-- Data to use follows --
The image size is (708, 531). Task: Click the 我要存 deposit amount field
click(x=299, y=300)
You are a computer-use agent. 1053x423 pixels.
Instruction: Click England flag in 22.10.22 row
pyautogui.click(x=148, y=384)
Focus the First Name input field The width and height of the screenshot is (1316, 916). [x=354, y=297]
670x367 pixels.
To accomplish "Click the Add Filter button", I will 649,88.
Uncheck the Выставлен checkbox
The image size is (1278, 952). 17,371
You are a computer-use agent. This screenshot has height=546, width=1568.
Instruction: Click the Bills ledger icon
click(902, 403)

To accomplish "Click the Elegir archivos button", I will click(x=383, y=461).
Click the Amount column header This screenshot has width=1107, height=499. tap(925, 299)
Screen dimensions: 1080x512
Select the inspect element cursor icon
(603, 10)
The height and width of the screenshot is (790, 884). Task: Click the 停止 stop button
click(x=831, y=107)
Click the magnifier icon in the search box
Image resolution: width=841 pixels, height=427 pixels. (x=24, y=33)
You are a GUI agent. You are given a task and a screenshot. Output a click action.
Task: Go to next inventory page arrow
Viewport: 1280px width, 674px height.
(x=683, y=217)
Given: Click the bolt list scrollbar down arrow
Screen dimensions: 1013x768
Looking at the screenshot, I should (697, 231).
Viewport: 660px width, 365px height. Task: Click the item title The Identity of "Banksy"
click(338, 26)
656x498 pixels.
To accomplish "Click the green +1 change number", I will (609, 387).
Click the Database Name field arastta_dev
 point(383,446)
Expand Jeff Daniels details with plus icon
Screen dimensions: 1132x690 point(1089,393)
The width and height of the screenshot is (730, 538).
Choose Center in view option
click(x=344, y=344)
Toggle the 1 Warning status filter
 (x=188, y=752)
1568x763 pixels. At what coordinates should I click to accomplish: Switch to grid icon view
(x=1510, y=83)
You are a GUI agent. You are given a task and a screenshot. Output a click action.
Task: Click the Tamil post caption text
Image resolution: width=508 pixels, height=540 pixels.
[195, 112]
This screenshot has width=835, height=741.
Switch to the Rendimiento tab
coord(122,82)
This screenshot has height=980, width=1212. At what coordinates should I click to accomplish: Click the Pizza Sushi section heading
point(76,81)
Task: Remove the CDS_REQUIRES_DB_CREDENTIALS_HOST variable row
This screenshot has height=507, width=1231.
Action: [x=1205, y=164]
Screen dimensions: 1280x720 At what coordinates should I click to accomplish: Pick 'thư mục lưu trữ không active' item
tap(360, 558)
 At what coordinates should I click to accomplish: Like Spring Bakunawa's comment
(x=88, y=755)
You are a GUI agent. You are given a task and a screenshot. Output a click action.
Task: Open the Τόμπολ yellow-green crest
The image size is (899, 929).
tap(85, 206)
-- Data to use concluded --
◆ Task requirements
Emit the full listing verbatim.

◆ Reply to the exercise
The image size is (708, 531). Task: Click the 我要存 deposit amount field
click(x=299, y=300)
You are a computer-use agent. 1053x423 pixels.
Instruction: Click England flag in 22.10.22 row
pyautogui.click(x=148, y=384)
Focus the First Name input field The width and height of the screenshot is (1316, 916). [x=354, y=297]
670x367 pixels.
To accomplish "Click the Add Filter button", I will 649,88.
Uncheck the Выставлен checkbox
The image size is (1278, 952). 17,371
You are a computer-use agent. This screenshot has height=546, width=1568.
Instruction: Click the Bills ledger icon
click(902, 403)

To accomplish "Click the Elegir archivos button", I will click(x=383, y=461).
Click the Amount column header This screenshot has width=1107, height=499. tap(925, 299)
Screen dimensions: 1080x512
Select the inspect element cursor icon
(603, 10)
The height and width of the screenshot is (790, 884). Task: Click the 停止 stop button
click(x=831, y=107)
Click the magnifier icon in the search box
Image resolution: width=841 pixels, height=427 pixels. (x=24, y=33)
You are a GUI agent. You are given a task and a screenshot. Output a click action.
Task: Go to next inventory page arrow
Viewport: 1280px width, 674px height.
(x=683, y=217)
Given: Click the bolt list scrollbar down arrow
Screen dimensions: 1013x768
Looking at the screenshot, I should (697, 231).
Viewport: 660px width, 365px height. Task: Click the item title The Identity of "Banksy"
click(338, 26)
656x498 pixels.
To accomplish "Click the green +1 change number", I will (609, 387).
Click the Database Name field arastta_dev
 point(383,446)
Expand Jeff Daniels details with plus icon
Screen dimensions: 1132x690 point(1089,393)
The width and height of the screenshot is (730, 538).
Choose Center in view option
click(x=344, y=344)
Toggle the 1 Warning status filter
 (x=188, y=752)
1568x763 pixels. At what coordinates should I click to accomplish: Switch to grid icon view
(x=1510, y=83)
You are a GUI agent. You are given a task and a screenshot. Output a click action.
Task: Click the Tamil post caption text
Image resolution: width=508 pixels, height=540 pixels.
[195, 112]
This screenshot has width=835, height=741.
Switch to the Rendimiento tab
coord(122,82)
This screenshot has height=980, width=1212. At what coordinates should I click to accomplish: Click the Pizza Sushi section heading
point(76,81)
Task: Remove the CDS_REQUIRES_DB_CREDENTIALS_HOST variable row
This screenshot has height=507, width=1231.
Action: [x=1205, y=164]
Screen dimensions: 1280x720 At what coordinates should I click to accomplish: Pick 'thư mục lưu trữ không active' item
tap(360, 558)
 At what coordinates should I click to accomplish: Like Spring Bakunawa's comment
(x=88, y=755)
You are a GUI agent. You are given a task and a screenshot. Output a click action.
Task: Open the Τόμπολ yellow-green crest
The image size is (899, 929).
tap(85, 206)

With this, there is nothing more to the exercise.